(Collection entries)
———

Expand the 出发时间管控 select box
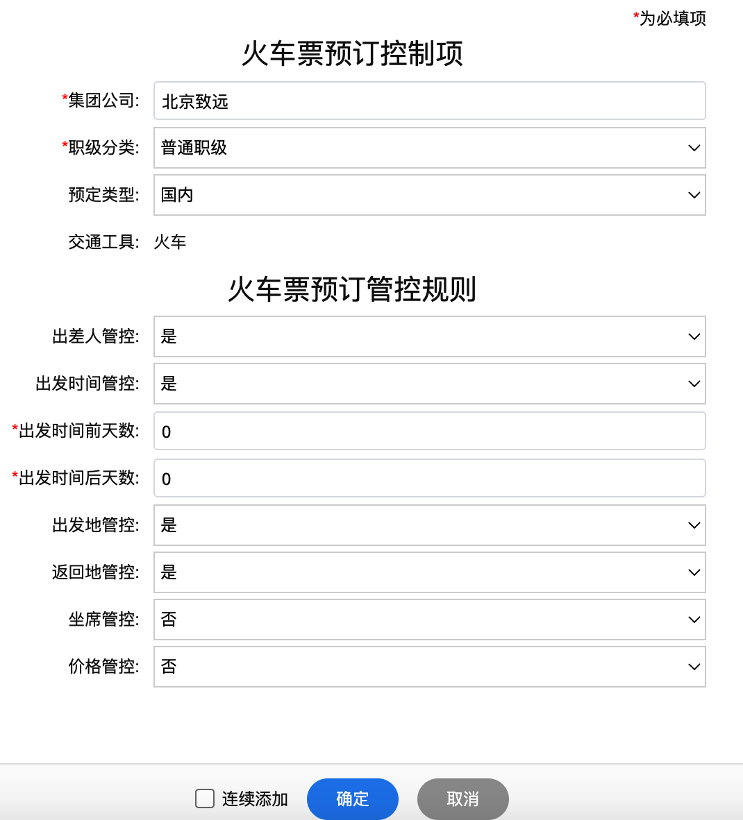 (429, 384)
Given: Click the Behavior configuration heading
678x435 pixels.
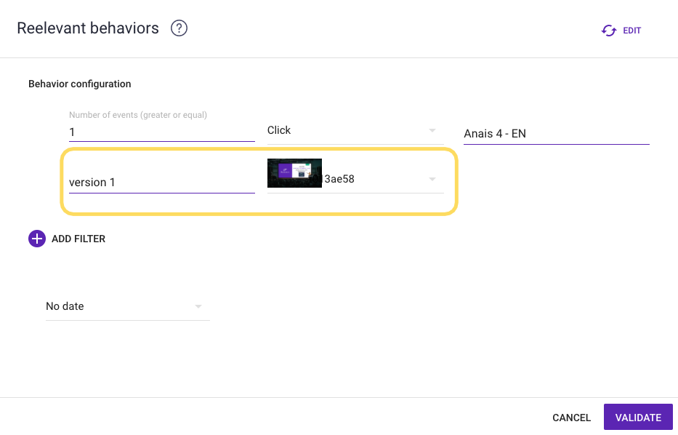Looking at the screenshot, I should (x=80, y=84).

———

■ What this task involves
Set every line of the records down again exactly, and exclude all pictures.

■ Reply
Expand the 出发时间管控 select box
 (429, 384)
Given: Click the Behavior configuration heading
678x435 pixels.
Looking at the screenshot, I should (x=80, y=84).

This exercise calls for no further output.